* _Problem requirements_
I would like every record printed again, exactly as shown.

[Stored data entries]
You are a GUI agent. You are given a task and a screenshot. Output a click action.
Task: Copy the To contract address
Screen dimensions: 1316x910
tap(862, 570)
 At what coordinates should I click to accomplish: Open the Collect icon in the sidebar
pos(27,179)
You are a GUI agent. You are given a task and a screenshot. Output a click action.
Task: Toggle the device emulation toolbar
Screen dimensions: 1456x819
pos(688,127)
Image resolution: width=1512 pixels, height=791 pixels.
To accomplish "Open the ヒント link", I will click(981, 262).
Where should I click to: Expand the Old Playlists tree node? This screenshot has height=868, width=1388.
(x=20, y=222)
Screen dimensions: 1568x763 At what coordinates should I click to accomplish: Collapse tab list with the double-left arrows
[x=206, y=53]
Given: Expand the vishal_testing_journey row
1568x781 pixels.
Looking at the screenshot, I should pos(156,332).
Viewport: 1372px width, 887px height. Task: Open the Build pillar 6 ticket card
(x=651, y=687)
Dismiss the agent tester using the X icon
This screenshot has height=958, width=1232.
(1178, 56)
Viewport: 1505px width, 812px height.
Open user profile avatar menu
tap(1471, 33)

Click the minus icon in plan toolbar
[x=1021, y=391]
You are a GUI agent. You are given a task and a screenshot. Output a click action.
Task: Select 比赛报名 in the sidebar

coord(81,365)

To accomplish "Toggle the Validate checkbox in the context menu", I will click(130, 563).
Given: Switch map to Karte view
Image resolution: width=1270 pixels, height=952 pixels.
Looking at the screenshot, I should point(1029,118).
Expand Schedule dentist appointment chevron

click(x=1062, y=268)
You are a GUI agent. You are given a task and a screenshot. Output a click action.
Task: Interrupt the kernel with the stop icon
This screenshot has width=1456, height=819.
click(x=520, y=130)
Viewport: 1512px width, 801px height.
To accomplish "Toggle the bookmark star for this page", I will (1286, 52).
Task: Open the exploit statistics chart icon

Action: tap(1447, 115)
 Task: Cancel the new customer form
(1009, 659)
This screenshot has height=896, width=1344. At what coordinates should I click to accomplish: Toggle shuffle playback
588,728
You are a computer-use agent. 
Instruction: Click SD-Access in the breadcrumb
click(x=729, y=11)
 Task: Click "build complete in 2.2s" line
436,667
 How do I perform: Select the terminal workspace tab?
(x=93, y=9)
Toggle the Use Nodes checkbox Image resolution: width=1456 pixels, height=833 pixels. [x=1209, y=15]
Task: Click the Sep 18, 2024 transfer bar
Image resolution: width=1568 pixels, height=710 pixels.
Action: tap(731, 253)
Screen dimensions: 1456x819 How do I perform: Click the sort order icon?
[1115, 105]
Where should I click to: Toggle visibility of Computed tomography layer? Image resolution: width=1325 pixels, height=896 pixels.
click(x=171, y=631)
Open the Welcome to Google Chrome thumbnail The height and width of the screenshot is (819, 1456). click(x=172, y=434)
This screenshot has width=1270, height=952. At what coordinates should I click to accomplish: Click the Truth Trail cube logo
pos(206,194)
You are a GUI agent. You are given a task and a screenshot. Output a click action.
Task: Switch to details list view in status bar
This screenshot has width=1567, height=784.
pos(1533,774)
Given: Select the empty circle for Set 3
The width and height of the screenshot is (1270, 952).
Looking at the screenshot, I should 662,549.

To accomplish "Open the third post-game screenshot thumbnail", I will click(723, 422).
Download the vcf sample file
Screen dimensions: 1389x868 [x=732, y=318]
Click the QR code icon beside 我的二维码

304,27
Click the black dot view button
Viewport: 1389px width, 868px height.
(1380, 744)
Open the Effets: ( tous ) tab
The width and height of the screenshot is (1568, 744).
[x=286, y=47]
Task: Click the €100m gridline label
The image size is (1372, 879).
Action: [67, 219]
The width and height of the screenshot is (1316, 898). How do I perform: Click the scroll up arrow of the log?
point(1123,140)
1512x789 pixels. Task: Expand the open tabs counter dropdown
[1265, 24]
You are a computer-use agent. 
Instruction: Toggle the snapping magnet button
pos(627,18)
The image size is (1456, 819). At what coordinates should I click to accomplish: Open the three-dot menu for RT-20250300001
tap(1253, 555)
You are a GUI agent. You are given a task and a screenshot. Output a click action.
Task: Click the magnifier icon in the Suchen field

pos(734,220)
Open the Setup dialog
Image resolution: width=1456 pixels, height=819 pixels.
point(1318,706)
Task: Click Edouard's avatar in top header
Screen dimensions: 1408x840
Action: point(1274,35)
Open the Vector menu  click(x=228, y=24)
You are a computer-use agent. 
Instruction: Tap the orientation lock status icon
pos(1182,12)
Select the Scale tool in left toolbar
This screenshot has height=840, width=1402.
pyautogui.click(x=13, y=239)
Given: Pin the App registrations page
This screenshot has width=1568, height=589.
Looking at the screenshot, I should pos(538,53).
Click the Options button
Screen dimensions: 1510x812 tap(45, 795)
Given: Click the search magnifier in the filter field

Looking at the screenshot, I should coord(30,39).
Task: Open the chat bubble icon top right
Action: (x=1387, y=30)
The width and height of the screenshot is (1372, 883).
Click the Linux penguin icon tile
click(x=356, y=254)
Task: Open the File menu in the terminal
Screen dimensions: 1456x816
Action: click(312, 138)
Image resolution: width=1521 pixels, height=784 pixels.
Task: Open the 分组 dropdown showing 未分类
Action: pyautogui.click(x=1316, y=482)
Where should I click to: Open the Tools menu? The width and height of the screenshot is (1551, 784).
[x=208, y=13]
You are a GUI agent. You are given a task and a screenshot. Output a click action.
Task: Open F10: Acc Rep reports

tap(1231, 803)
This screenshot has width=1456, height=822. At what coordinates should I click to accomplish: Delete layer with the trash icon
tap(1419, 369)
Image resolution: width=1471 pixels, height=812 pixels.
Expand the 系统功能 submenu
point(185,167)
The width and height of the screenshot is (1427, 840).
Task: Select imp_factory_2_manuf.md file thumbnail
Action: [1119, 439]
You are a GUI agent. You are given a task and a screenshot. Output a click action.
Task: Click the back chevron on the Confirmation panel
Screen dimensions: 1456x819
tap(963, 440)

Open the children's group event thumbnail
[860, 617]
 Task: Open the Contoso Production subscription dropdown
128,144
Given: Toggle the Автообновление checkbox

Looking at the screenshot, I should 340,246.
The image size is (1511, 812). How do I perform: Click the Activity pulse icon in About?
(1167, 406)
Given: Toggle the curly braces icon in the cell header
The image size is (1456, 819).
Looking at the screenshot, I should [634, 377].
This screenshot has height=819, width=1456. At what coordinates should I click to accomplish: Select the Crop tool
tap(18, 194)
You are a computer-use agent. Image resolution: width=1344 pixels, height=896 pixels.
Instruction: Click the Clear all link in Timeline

* _Answer for this exercise_
You are a GUI agent. You are given a task and a screenshot. Output a click action.
Task: Copy the To contract address
Screen dimensions: 1316x910
tap(862, 570)
 At what coordinates should I click to accomplish: Open the Collect icon in the sidebar
pos(27,179)
You are a GUI agent. You are given a task and a screenshot. Output a click action.
Task: Toggle the device emulation toolbar
Screen dimensions: 1456x819
pos(688,127)
Image resolution: width=1512 pixels, height=791 pixels.
To accomplish "Open the ヒント link", I will click(981, 262).
Where should I click to: Expand the Old Playlists tree node? This screenshot has height=868, width=1388.
(x=20, y=222)
Screen dimensions: 1568x763 At what coordinates should I click to accomplish: Collapse tab list with the double-left arrows
[x=206, y=53]
Given: Expand the vishal_testing_journey row
1568x781 pixels.
Looking at the screenshot, I should pos(156,332).
Viewport: 1372px width, 887px height. Task: Open the Build pillar 6 ticket card
(x=651, y=687)
Dismiss the agent tester using the X icon
This screenshot has height=958, width=1232.
(1178, 56)
Viewport: 1505px width, 812px height.
Open user profile avatar menu
tap(1471, 33)

Click the minus icon in plan toolbar
[x=1021, y=391]
You are a GUI agent. You are given a task and a screenshot. Output a click action.
Task: Select 比赛报名 in the sidebar

coord(81,365)

To accomplish "Toggle the Validate checkbox in the context menu", I will click(130, 563).
Given: Switch map to Karte view
Image resolution: width=1270 pixels, height=952 pixels.
Looking at the screenshot, I should point(1029,118).
Expand Schedule dentist appointment chevron

click(x=1062, y=268)
You are a GUI agent. You are given a task and a screenshot. Output a click action.
Task: Interrupt the kernel with the stop icon
This screenshot has width=1456, height=819.
click(x=520, y=130)
Viewport: 1512px width, 801px height.
To accomplish "Toggle the bookmark star for this page", I will (1286, 52).
Task: Open the exploit statistics chart icon

Action: tap(1447, 115)
 Task: Cancel the new customer form
(1009, 659)
This screenshot has height=896, width=1344. At what coordinates should I click to accomplish: Toggle shuffle playback
588,728
You are a computer-use agent. 
Instruction: Click SD-Access in the breadcrumb
click(x=729, y=11)
 Task: Click "build complete in 2.2s" line
436,667
 How do I perform: Select the terminal workspace tab?
(x=93, y=9)
Toggle the Use Nodes checkbox Image resolution: width=1456 pixels, height=833 pixels. [x=1209, y=15]
Task: Click the Sep 18, 2024 transfer bar
Image resolution: width=1568 pixels, height=710 pixels.
Action: tap(731, 253)
Screen dimensions: 1456x819 How do I perform: Click the sort order icon?
[1115, 105]
Where should I click to: Toggle visibility of Computed tomography layer? Image resolution: width=1325 pixels, height=896 pixels.
click(x=171, y=631)
Open the Welcome to Google Chrome thumbnail The height and width of the screenshot is (819, 1456). click(x=172, y=434)
This screenshot has width=1270, height=952. At what coordinates should I click to accomplish: Click the Truth Trail cube logo
pos(206,194)
You are a GUI agent. You are given a task and a screenshot. Output a click action.
Task: Switch to details list view in status bar
This screenshot has width=1567, height=784.
pos(1533,774)
Given: Select the empty circle for Set 3
The width and height of the screenshot is (1270, 952).
Looking at the screenshot, I should 662,549.

To accomplish "Open the third post-game screenshot thumbnail", I will click(723, 422).
Download the vcf sample file
Screen dimensions: 1389x868 [x=732, y=318]
Click the QR code icon beside 我的二维码

304,27
Click the black dot view button
Viewport: 1389px width, 868px height.
(1380, 744)
Open the Effets: ( tous ) tab
The width and height of the screenshot is (1568, 744).
[x=286, y=47]
Task: Click the €100m gridline label
The image size is (1372, 879).
Action: [67, 219]
The width and height of the screenshot is (1316, 898). How do I perform: Click the scroll up arrow of the log?
point(1123,140)
1512x789 pixels. Task: Expand the open tabs counter dropdown
[1265, 24]
You are a computer-use agent. 
Instruction: Toggle the snapping magnet button
pos(627,18)
The image size is (1456, 819). At what coordinates should I click to accomplish: Open the three-dot menu for RT-20250300001
tap(1253, 555)
You are a GUI agent. You are given a task and a screenshot. Output a click action.
Task: Click the magnifier icon in the Suchen field

pos(734,220)
Open the Setup dialog
Image resolution: width=1456 pixels, height=819 pixels.
point(1318,706)
Task: Click Edouard's avatar in top header
Screen dimensions: 1408x840
Action: point(1274,35)
Open the Vector menu  click(x=228, y=24)
You are a computer-use agent. 
Instruction: Tap the orientation lock status icon
pos(1182,12)
Select the Scale tool in left toolbar
This screenshot has height=840, width=1402.
pyautogui.click(x=13, y=239)
Given: Pin the App registrations page
This screenshot has width=1568, height=589.
Looking at the screenshot, I should pos(538,53).
Click the Options button
Screen dimensions: 1510x812 tap(45, 795)
Given: Click the search magnifier in the filter field

Looking at the screenshot, I should coord(30,39).
Task: Open the chat bubble icon top right
Action: (x=1387, y=30)
The width and height of the screenshot is (1372, 883).
Click the Linux penguin icon tile
click(x=356, y=254)
Task: Open the File menu in the terminal
Screen dimensions: 1456x816
Action: click(312, 138)
Image resolution: width=1521 pixels, height=784 pixels.
Task: Open the 分组 dropdown showing 未分类
Action: pyautogui.click(x=1316, y=482)
Where should I click to: Open the Tools menu? The width and height of the screenshot is (1551, 784).
[x=208, y=13]
You are a GUI agent. You are given a task and a screenshot. Output a click action.
Task: Open F10: Acc Rep reports

tap(1231, 803)
This screenshot has width=1456, height=822. At what coordinates should I click to accomplish: Delete layer with the trash icon
tap(1419, 369)
Image resolution: width=1471 pixels, height=812 pixels.
Expand the 系统功能 submenu
point(185,167)
The width and height of the screenshot is (1427, 840).
Task: Select imp_factory_2_manuf.md file thumbnail
Action: [1119, 439]
You are a GUI agent. You are given a task and a screenshot. Output a click action.
Task: Click the back chevron on the Confirmation panel
Screen dimensions: 1456x819
tap(963, 440)

Open the children's group event thumbnail
[860, 617]
 Task: Open the Contoso Production subscription dropdown
128,144
Given: Toggle the Автообновление checkbox

Looking at the screenshot, I should 340,246.
The image size is (1511, 812). How do I perform: Click the Activity pulse icon in About?
(1167, 406)
Given: Toggle the curly braces icon in the cell header
The image size is (1456, 819).
Looking at the screenshot, I should [634, 377].
This screenshot has height=819, width=1456. At what coordinates should I click to accomplish: Select the Crop tool
tap(18, 194)
You are a computer-use agent. Image resolution: width=1344 pixels, height=896 pixels.
Instruction: Click the Clear all link in Timeline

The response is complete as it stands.